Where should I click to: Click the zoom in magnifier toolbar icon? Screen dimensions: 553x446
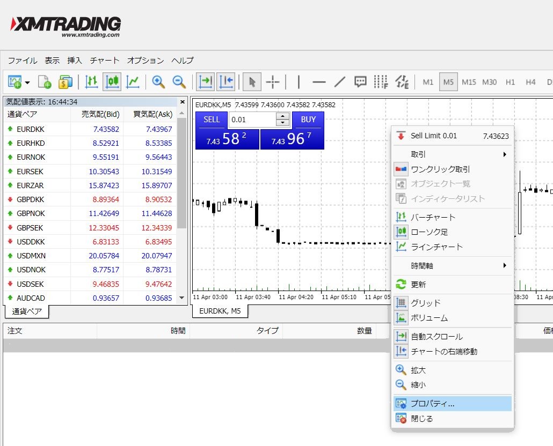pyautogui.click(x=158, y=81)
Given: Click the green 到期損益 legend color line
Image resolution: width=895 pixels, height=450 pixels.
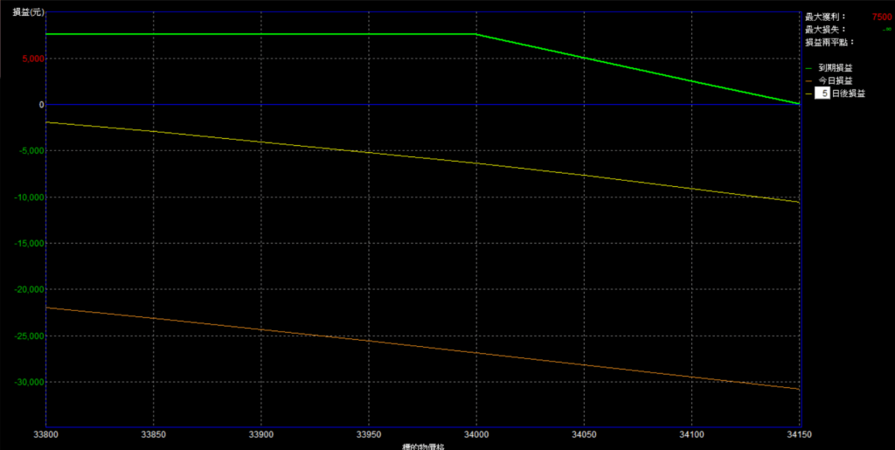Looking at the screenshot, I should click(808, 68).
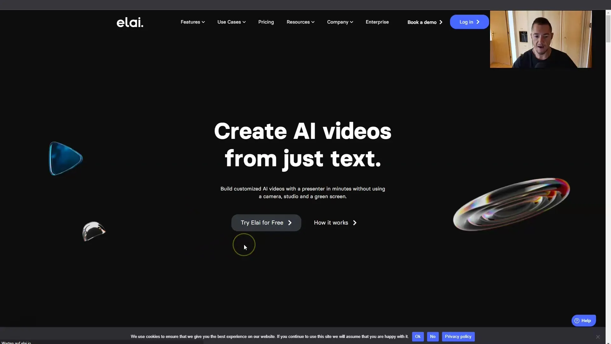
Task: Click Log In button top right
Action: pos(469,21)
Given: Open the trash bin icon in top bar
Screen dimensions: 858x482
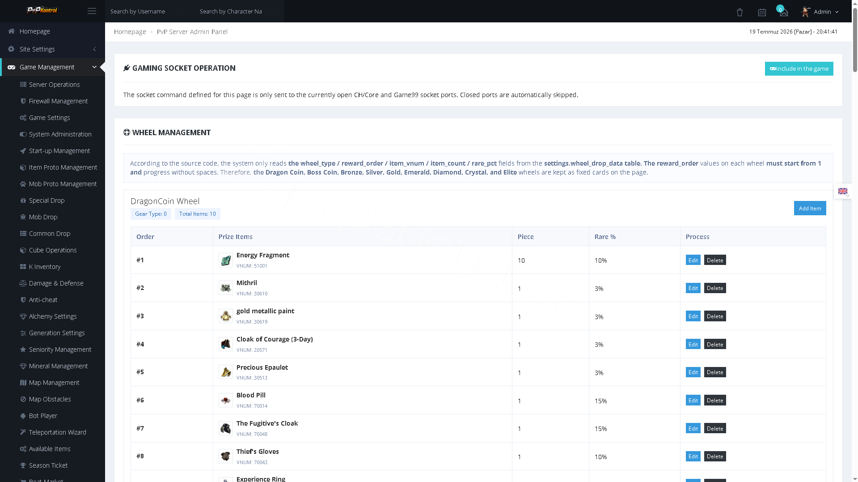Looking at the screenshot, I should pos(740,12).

● ● ● ● ●

» Goal of the exercise: For the word "Given", find all matching lines in the entries above and copy them out.

» Output of the task:
Given: Click the green 到期損益 legend color line
Given: Open the trash bin icon in top bar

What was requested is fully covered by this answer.